O Algarve tem de assumir maior objetividade territorial entre a unidade de paisagem urbana e natural de modo a fortalecer a sua identidade e competitividade.

 

Autor: O Grémio é um coletivo que organiza jornadas criativas em residência, bem como investiga o impacto dos processos de edificação e demolição no âmbito da ecologia regional.

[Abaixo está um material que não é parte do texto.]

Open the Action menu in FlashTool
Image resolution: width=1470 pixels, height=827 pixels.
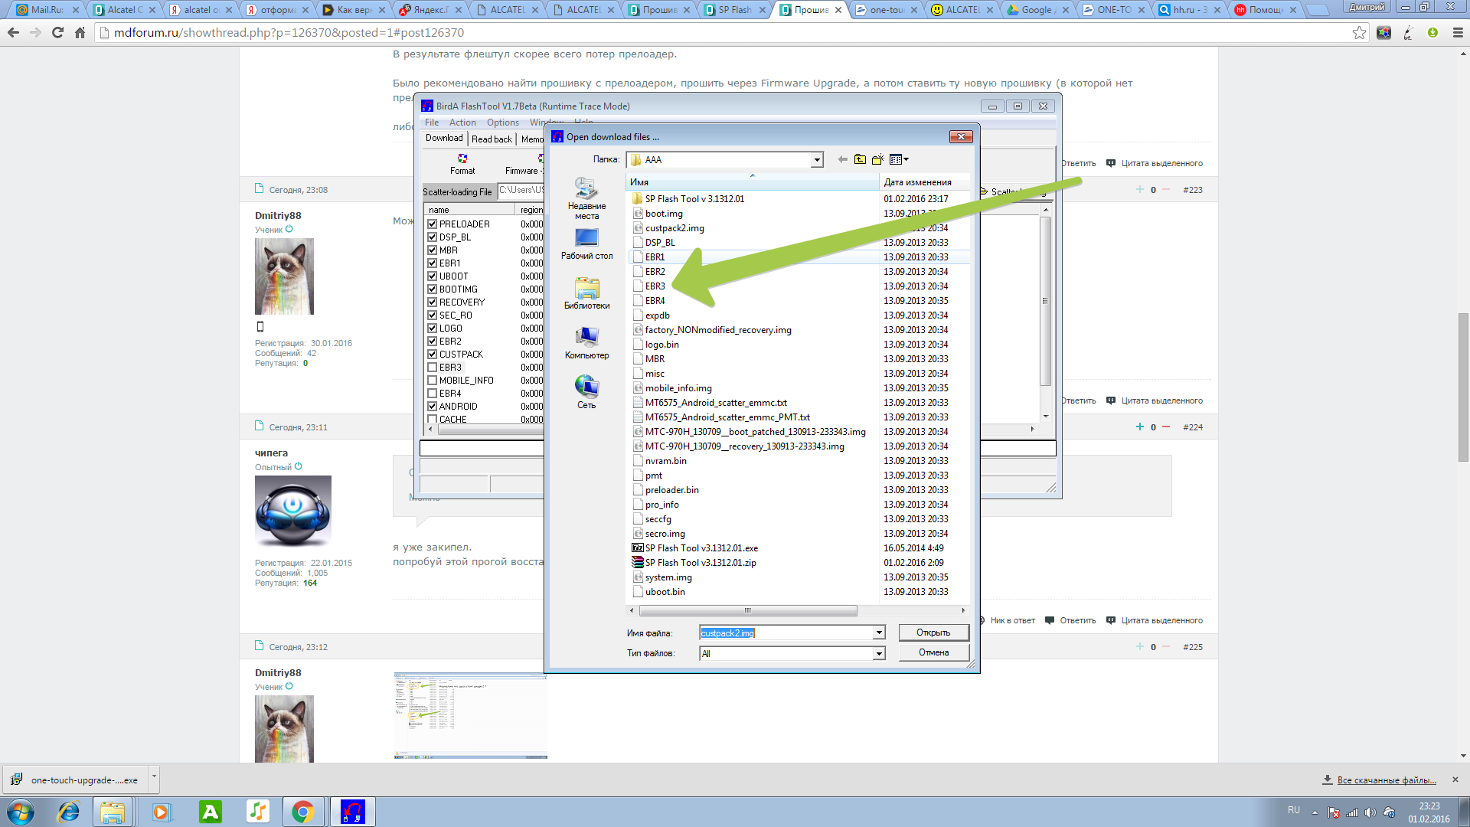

Com projetos independentes, os residentes olham para as dinâmicas social e de trabalho daqueles que constroem, as cadeias de fornecimento e produção local de materiais e emissões de carbono durante e após a construção.
Com jornadas em curso no Algarve, o Grémio alargou, no início deste ano, o programa de residências a outras regiões do país, com curadoria do arquiteto Pedro Duarte Bento, focado na edificação dispersa e floresta.
A primeira, “jornadas da vivenda”, será apresentada em Leiria já no final de Setembro e resulta de parceria com o coletivo a9)))), da Célula & Membrana associação artística e cultural de Leiria, à procura de respostas para: Que habitação e tipologia? Onde construir e como? Que materiais e técnicas de construção utilizar?